Shias Face Systematic Discrimination in Religion, Education, Justice, and Employment
September 3, 2009
All the Saudi Shia want is for their government to respect their identity and treat them equally. Yet Saudi authorities routinely treat these people with scorn and suspicion.
Sarah Leah Whitson, Middle East and North Africa director at Human Rights Watch

(New York) - Saudi authorities should treat minority Shia Muslims as equal citizens, Human Rights Watch said in a report released today. The Saudi government also should create commissions to investigate arbitrary arrests of Shia and to recommend steps to end systemic state discrimination, Human Rights Watch said. The Shia are estimated to constitute between 10 and 15 percent of the Saudi population.

The 32-page report, "Denied Dignity: Systematic Discrimination and Hostility toward Saudi Shia Citizens," documents the sharpest sectarian tensions in the kingdom in years, set off by clashes between Shia pilgrims and religious police in Medina in February 2009, followed by arbitrary arrests of Shia protesters in the Eastern Province in March. The closing of private Shia halls for communal prayer in Khobar, which began in July 2008 and the arrests of Shia religious and community leaders in Ahsa' in 2009 also have contributed to the tensions.

"All the Saudi Shia want is for their government to respect their identity and treat them equally," said Sarah Leah Whitson, Middle East and North Africa director at Human Rights Watch. "Yet Saudi authorities routinely treat these people with scorn and suspicion."

The government should also establish a commission to explore the sharing of holy places among Muslims of differing creeds, especially in Mekka and Medina, Human Rights Watch said. King Abdullah has made some moves toward religious tolerance, but the discrimination by state institutions has not ended.

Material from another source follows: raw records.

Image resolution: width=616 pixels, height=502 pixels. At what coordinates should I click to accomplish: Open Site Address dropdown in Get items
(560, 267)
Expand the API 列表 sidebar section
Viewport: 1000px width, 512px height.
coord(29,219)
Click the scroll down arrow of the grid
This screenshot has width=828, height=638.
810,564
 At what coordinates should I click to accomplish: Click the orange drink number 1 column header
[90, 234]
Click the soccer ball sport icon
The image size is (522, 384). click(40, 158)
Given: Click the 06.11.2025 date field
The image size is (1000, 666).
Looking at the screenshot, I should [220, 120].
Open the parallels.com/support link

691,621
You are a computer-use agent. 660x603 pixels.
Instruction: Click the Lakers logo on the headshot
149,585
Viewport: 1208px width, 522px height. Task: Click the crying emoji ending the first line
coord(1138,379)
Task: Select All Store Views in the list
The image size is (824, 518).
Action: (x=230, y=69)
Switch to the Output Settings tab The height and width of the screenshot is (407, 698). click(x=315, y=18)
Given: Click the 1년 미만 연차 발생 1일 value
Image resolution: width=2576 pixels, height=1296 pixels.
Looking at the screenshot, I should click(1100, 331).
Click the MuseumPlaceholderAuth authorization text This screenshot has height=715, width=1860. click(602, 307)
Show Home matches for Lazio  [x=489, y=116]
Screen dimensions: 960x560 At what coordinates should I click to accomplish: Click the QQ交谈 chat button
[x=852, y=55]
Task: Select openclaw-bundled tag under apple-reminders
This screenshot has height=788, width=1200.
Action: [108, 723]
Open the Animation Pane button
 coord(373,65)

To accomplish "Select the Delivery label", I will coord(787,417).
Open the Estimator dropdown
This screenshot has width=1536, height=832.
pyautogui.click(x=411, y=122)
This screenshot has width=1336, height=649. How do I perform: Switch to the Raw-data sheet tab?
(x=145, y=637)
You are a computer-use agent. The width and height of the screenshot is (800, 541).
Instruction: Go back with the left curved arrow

Between February 20 and 24, 2009, Shia pilgrims from the heavily Shia Eastern Province who had come to Medina for the anniversary of the prophet Muhammad's death clashed with Sunni religious police at the Baqi' cemetery over doctrinal differences concerning the rituals surrounding commemoration of the dead. Security forces shot a 15-year-old pilgrim in the chest, and an unknown civilian stabbed a Shia religious sheikh in the back with a knife, shouting "Kill the rejectionist [Shia]." The authorities denied that anyone had been wounded, and played down the ensuing arrests of Shia pilgrims. On March 5, however, King Abdullah ordered all of the Medina detainees released.

In late February and March, Shia in the Eastern Province towns of Qatif and Safwa demonstrated to show solidarity with detainees from the Medina clashes. Shia also protested in ‘Awwamiyya to demand equal treatment following a sermon in which a Shia preacher, Nimr al-Nimr, had said, "Our dignity is more precious than the unity" of the kingdom. Security forces reacted by arresting scores of demonstrators, detaining many for months.

In May, June, and July, the police, reportedly on instructions from the Eastern Province governorate, arrested Shia in Khobar, ordering them to close private halls for communal prayers. One such Shia, Abdullah Muhanna, was held from May 25 until July 1. There are no Shia mosques in Khobar, though state-funded Sunni mosques abound.

In Ahsa', in southern Eastern Province, authorities arrested at least 20 Shia between January and July for their religious or cultural practices, such as Shia women's Quran studies or selling special clothing for ceremonies. Those arrested were held under extrajudicial sentences for periods ranging from a week to a month. Such religiously motivated arrests in Ahsa' date back to at least 2001.

State discrimination against Shia extends to realms other than religious freedom. The report cites discrimination in the education system, where Shia may not teach religion in class and Shia pupils learn from Sunni teachers that they are unbelievers. It also cited bias in the judiciary, where Sunni judges sometimes disqualify Shia witnesses on the basis of their religion and exclusively follow tenets of Sunni religious law. Shia are not allowed to become judges in ordinary courts.

This exclusion extends to employment as well. There are no Shia government ministers, senior diplomats, or high-ranking military officers. Shia students generally cannot gain admission to military academies.

In 2003, then-Crown Prince Abdullah initiated the National Dialogues initiative, which in its first meeting brought senior Sunni and Shia clerics together for the first time. In 2008, Abdullah, now king, renewed his attention to religious tolerance, first by bringing Shia and Sunnis together in Mekka in June, and then by calling for tolerance between religions, in speeches in Madrid and New York in July and October of that year. However, Saudi Arabia has made no progress toward religious tolerance domestically.

"The Saudi government has long regarded its Shia citizens through the prism of Wahhabi dogma or state stability, branding them as unbelievers or suspecting their national loyalties," said Whitson. "It is time for a new approach that treats Shia as citizens with equal rights."